Crypto speculation, stock shortages, and soaring memory costs have combined to inflate the prices of GPUs to levels above what we saw in the middle of last year in some cases. At the time of this writing, internet PC parts retailer NewEgg had one NVIDIA GTX 1080 card left in stock, a PNY blower card, for $599. This represents a markup of $100 on that particular model. If you want or need a GTX 1080, this is the only game in town. The rest of the 1080s are shown as out of stock or have been delisted entirely. Pricing and availability for the midrange GTX 1070 is just as bad. There are no GTX 1070 cards available on NewEgg at this time. The same goes for the enthusiast GTX 1080 Ti.
As expected, the story for AMD GPUs is no different. NewEgg has 3 Polaris-powered RX 580 cards left in stock and each of them is carrying a $100 premium over MSRP. Even mentioning AMD’s high-end RX Vega cards seems like a waste of time as the cards have been notoriously unavailable since launch last August.

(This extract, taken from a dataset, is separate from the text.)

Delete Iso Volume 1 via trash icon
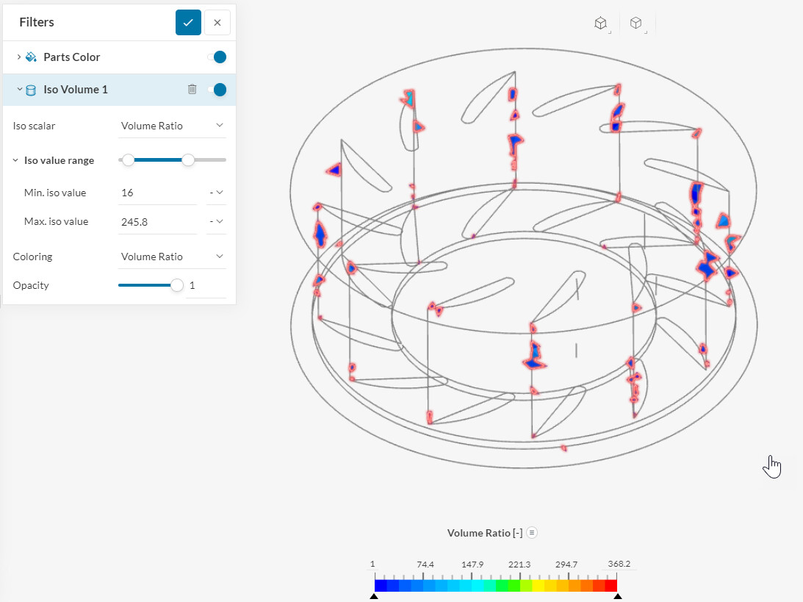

There seems to be no end in sight to the GPU madness or the memory price spikes that exacerbate the problem. This is just about the worst time a person could choose to build a new PC, and not just because the new CPU you buy comes preloaded with massive security flaws. There has never been a better time to be a PC gamer. 2017 was filled to the brim with awesome and just about anything that wasn’t a Nintendo Switch exclusive was best experience on a PC. It’s too bad that current conditions have made getting into the game so costly and frustrating.